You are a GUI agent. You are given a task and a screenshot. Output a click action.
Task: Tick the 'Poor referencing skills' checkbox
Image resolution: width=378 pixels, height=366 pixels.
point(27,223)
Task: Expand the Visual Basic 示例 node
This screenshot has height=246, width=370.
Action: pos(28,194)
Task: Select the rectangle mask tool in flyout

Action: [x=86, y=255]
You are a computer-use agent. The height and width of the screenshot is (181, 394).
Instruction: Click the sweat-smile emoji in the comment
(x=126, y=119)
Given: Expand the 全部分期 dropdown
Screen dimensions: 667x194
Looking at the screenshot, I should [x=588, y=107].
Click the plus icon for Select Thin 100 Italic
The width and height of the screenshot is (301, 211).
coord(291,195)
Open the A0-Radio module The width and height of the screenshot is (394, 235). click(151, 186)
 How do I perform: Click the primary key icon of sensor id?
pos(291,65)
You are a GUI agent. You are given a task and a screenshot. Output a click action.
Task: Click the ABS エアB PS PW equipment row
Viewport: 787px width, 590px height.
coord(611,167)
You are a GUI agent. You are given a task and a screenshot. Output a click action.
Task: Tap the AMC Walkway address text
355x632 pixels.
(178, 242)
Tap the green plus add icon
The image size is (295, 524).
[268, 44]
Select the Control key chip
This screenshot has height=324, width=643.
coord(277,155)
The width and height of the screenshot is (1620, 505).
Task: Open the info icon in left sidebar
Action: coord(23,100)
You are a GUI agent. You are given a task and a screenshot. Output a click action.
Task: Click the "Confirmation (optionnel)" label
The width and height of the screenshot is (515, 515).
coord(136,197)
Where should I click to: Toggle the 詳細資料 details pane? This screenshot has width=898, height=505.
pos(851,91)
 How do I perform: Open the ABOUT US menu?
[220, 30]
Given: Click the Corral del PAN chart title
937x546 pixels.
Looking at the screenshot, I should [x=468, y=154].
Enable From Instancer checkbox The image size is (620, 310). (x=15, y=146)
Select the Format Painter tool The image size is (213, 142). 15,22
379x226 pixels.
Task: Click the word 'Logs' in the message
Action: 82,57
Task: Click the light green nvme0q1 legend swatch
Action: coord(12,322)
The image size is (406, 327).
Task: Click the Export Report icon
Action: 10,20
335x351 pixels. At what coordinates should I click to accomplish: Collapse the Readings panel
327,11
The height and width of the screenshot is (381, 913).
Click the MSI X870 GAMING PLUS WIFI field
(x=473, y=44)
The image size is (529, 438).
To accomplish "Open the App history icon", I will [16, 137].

※

Activity
Reproduce verbatim only the segment of the listing bounded by the line containing "355x632 pixels." and the line containing "Enable From Instancer", with both boundary lines included.

Result of this task
355x632 pixels.
(178, 242)
Tap the green plus add icon
The image size is (295, 524).
[268, 44]
Select the Control key chip
This screenshot has height=324, width=643.
coord(277,155)
The width and height of the screenshot is (1620, 505).
Task: Open the info icon in left sidebar
Action: coord(23,100)
You are a GUI agent. You are given a task and a screenshot. Output a click action.
Task: Click the "Confirmation (optionnel)" label
The width and height of the screenshot is (515, 515).
coord(136,197)
Where should I click to: Toggle the 詳細資料 details pane? This screenshot has width=898, height=505.
pos(851,91)
 How do I perform: Open the ABOUT US menu?
[220, 30]
Given: Click the Corral del PAN chart title
937x546 pixels.
Looking at the screenshot, I should [x=468, y=154].
Enable From Instancer checkbox The image size is (620, 310). (x=15, y=146)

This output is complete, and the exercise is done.